#### RECORDS FOR THE EXERCISE:
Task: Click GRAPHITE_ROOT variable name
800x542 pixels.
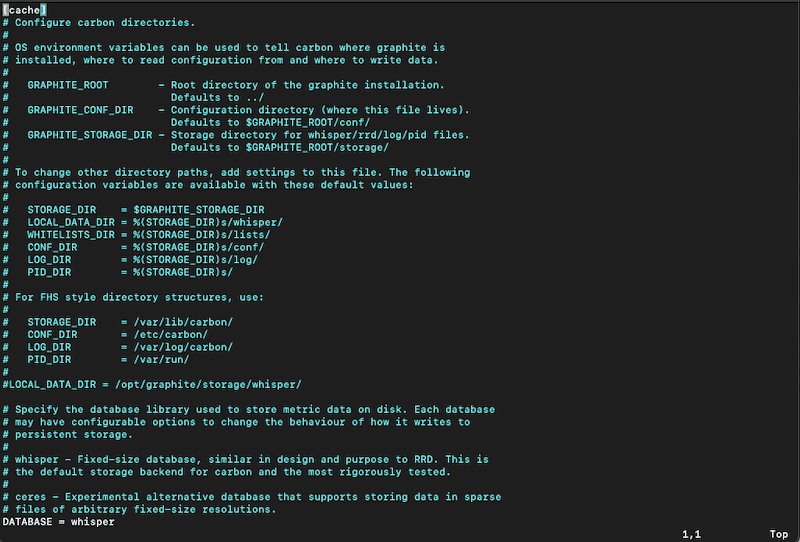Action: 68,85
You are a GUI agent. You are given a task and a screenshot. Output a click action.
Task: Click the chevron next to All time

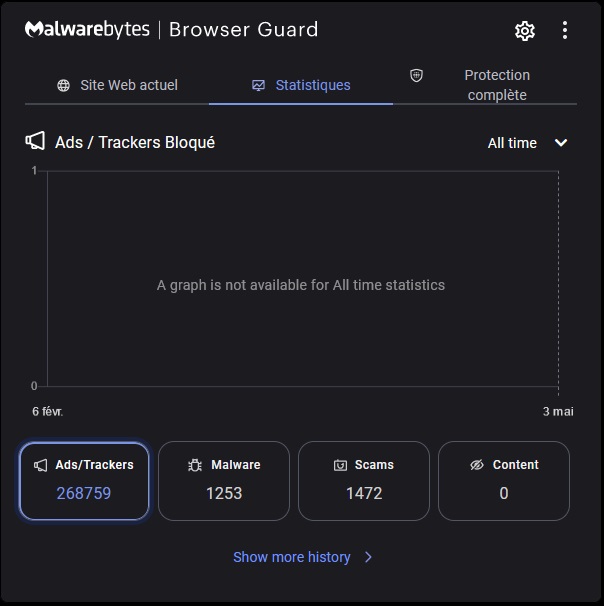(x=561, y=143)
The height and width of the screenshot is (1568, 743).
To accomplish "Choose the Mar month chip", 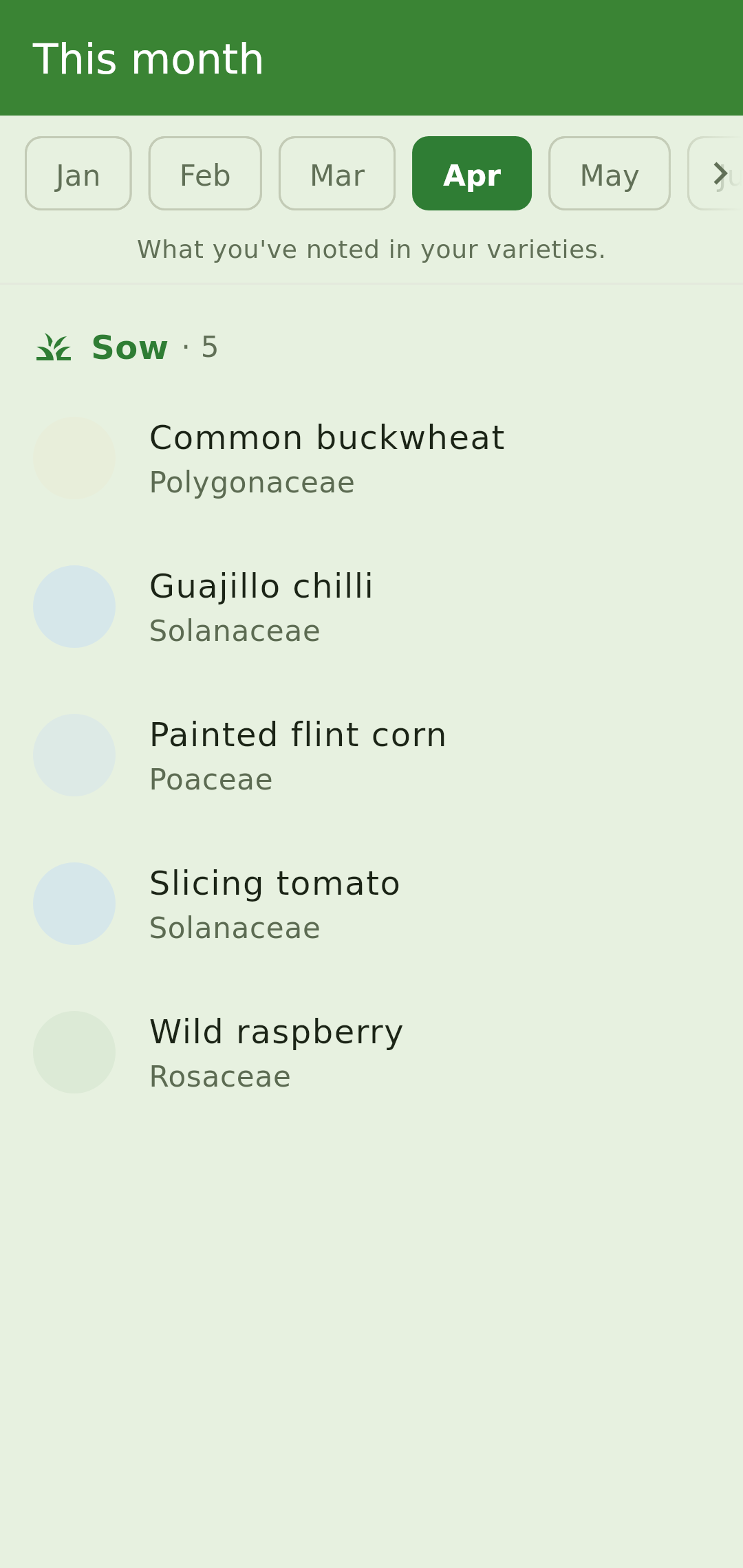I will [337, 173].
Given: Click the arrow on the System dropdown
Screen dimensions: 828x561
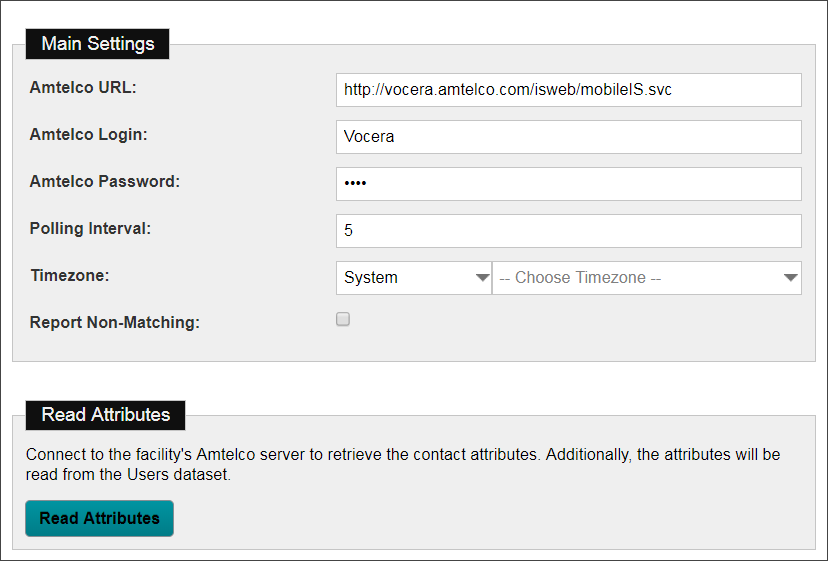Looking at the screenshot, I should [x=481, y=278].
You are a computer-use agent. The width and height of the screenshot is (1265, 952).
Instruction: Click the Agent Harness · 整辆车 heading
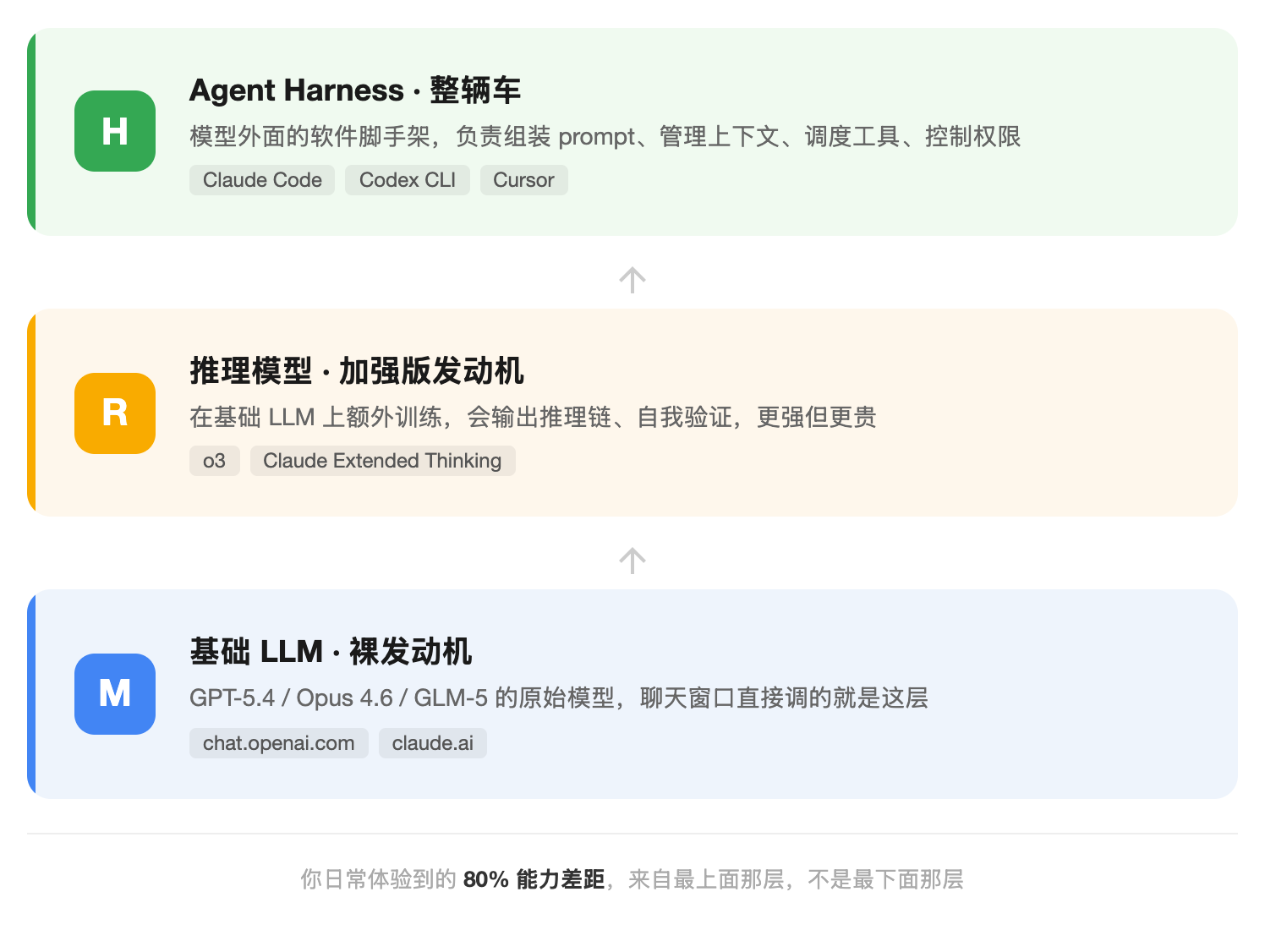point(355,90)
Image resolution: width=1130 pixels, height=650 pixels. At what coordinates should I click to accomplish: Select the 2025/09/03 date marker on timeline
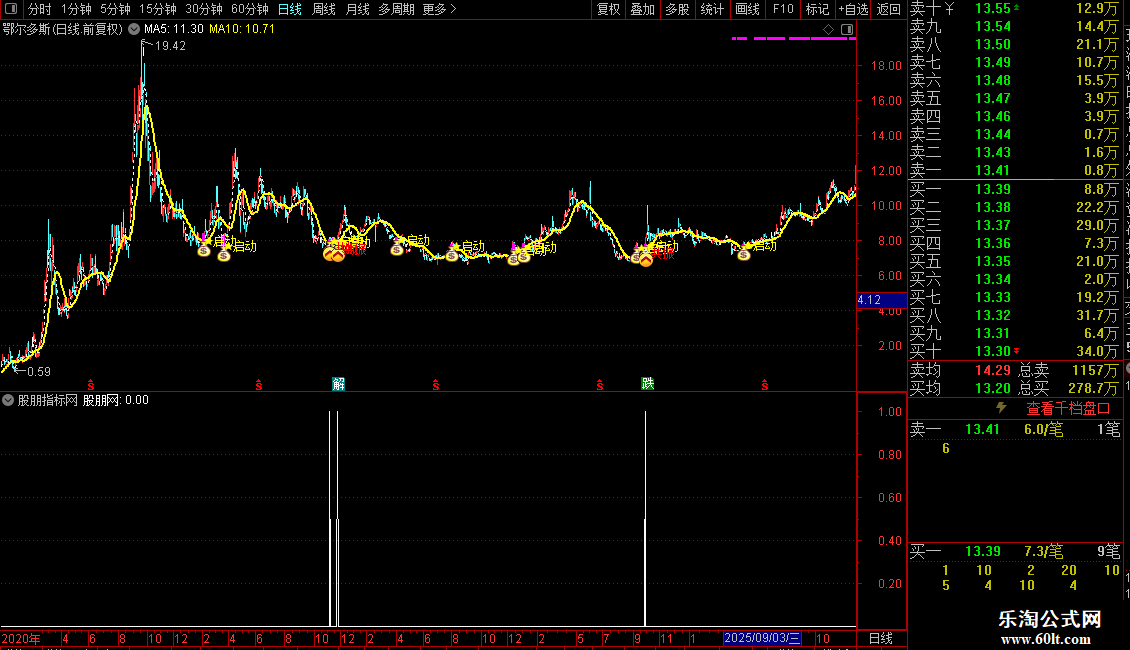(x=762, y=638)
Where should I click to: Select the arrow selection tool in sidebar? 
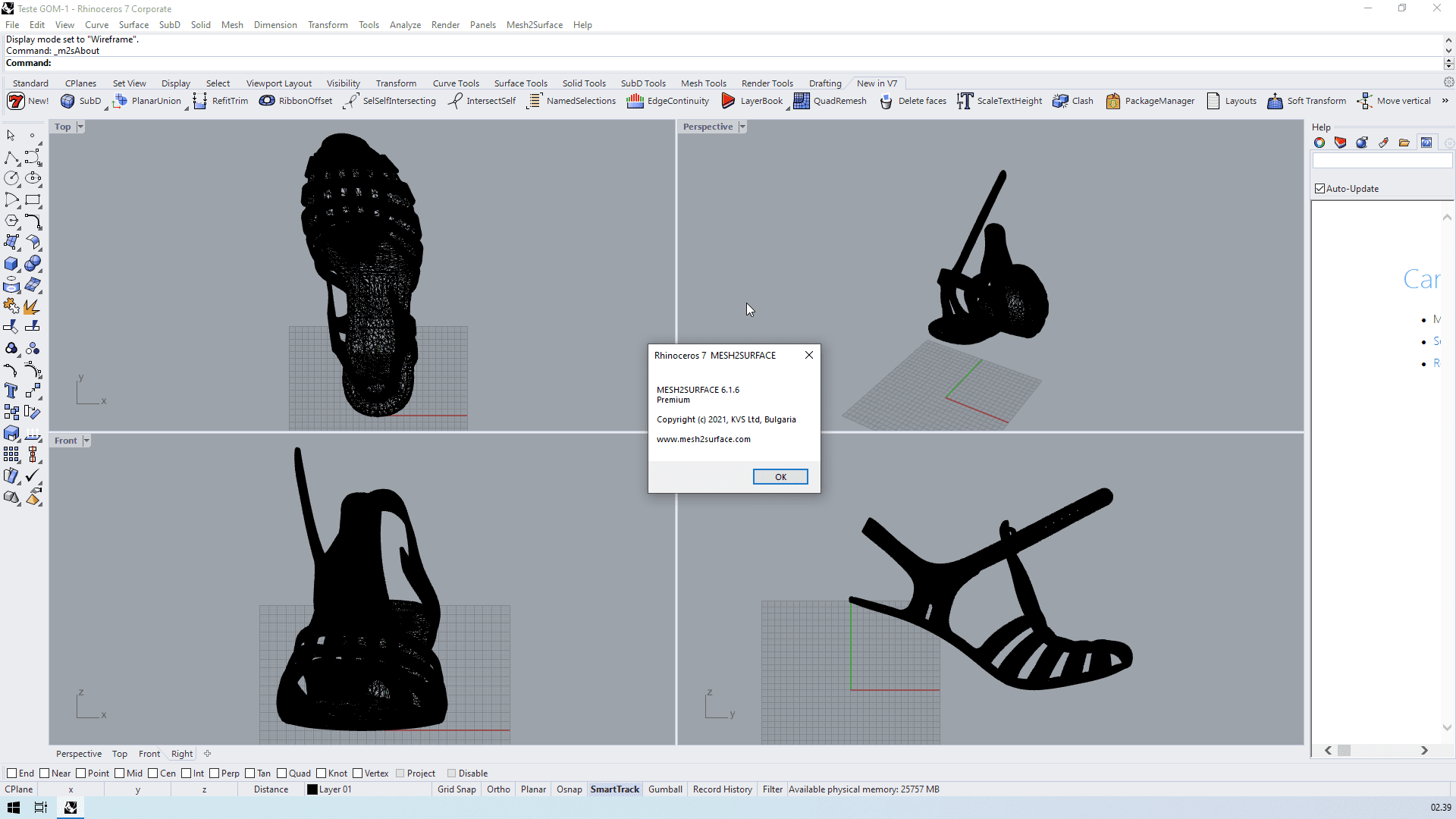point(11,135)
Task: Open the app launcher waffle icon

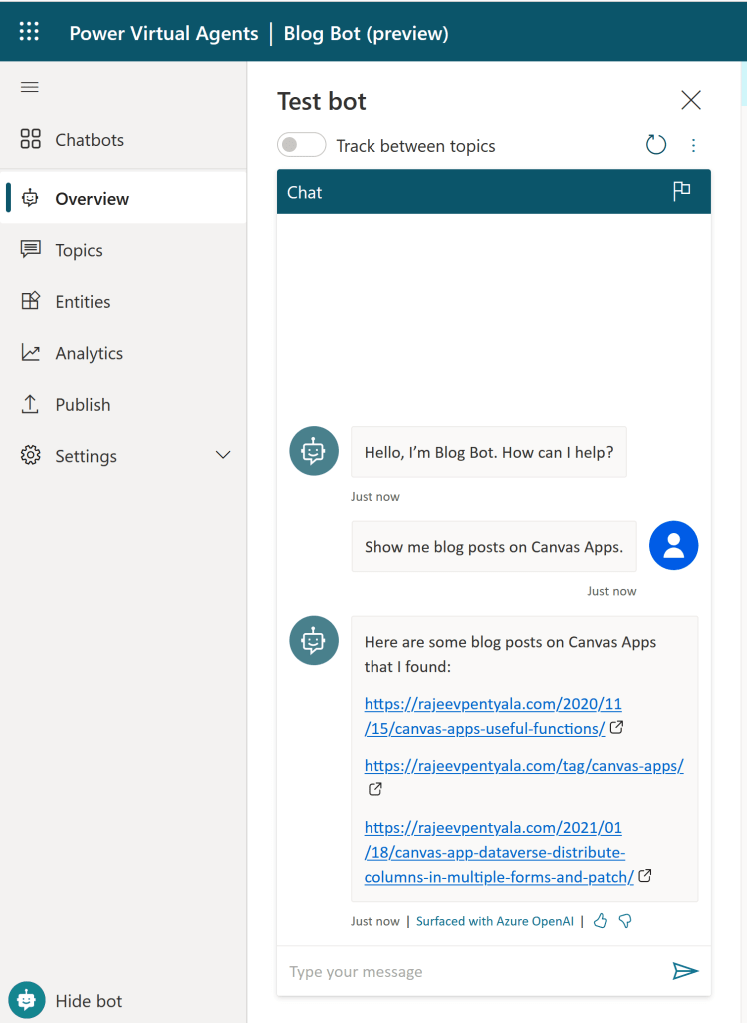Action: pyautogui.click(x=29, y=32)
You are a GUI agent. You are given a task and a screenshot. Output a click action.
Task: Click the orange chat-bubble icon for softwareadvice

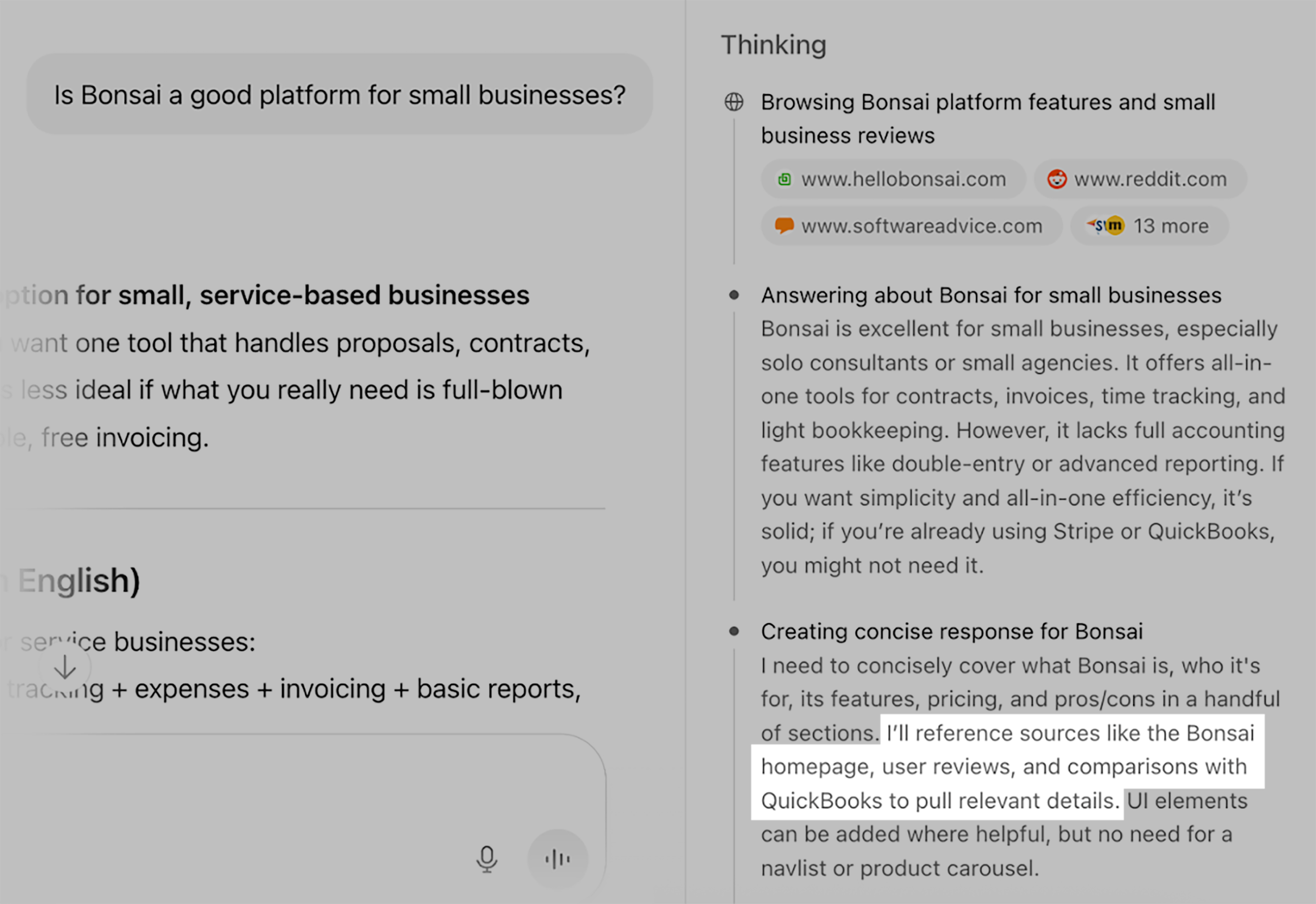[785, 225]
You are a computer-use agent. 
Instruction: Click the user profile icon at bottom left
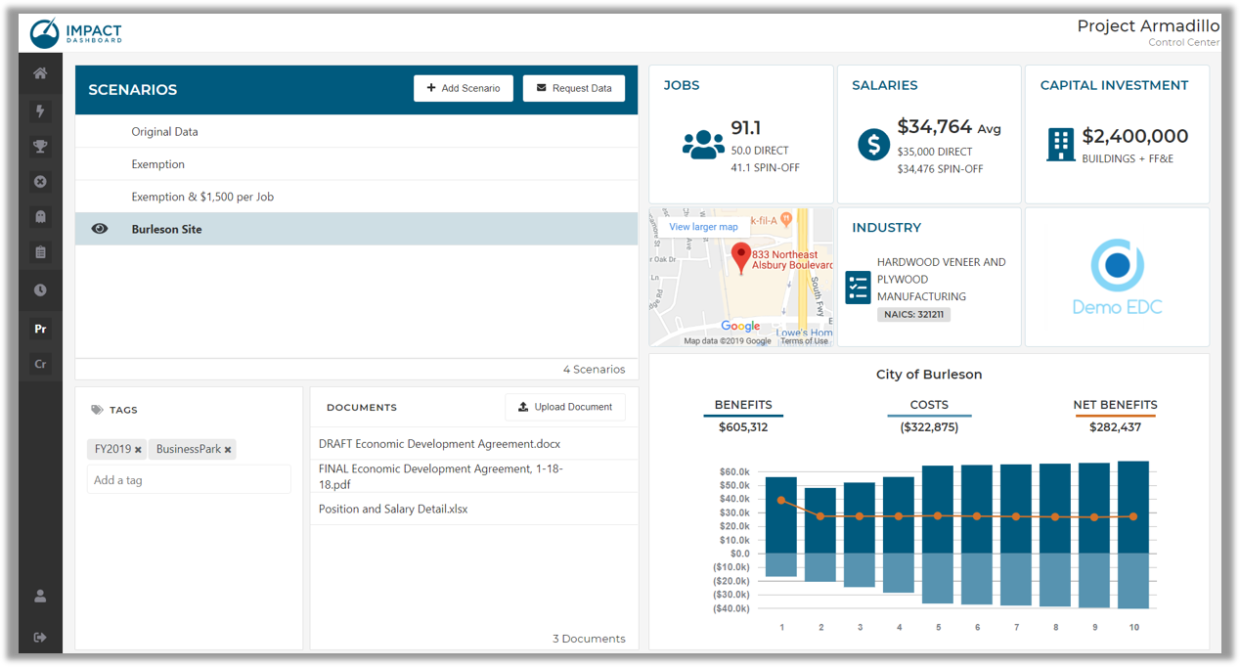[40, 596]
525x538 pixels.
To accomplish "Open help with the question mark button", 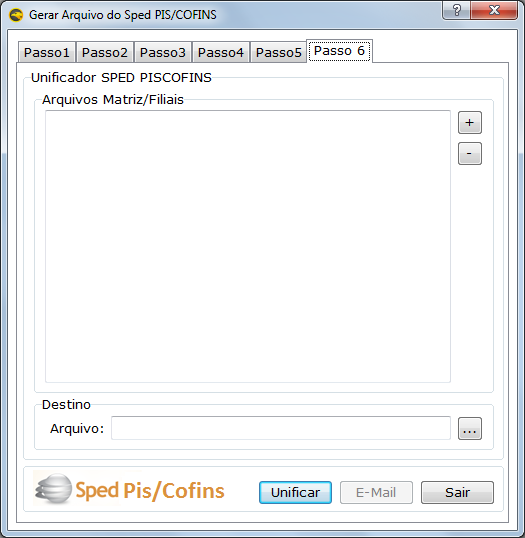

#### JOB:
Copy out the data above word for word, from the line containing "Task: Open the app launcher waffle icon" through to the last line of the data, both ends included. Leave out the pictures.

#### REPLY:
Task: Open the app launcher waffle icon

Action: pyautogui.click(x=29, y=32)
You are a GUI agent. You are given a task and a screenshot. Output a click action.
Task: Click the orange chat-bubble icon for softwareadvice

[785, 225]
You are a computer-use agent. 
Instruction: Click the user profile icon at bottom left
[40, 596]
525x538 pixels.
To accomplish "Open help with the question mark button", 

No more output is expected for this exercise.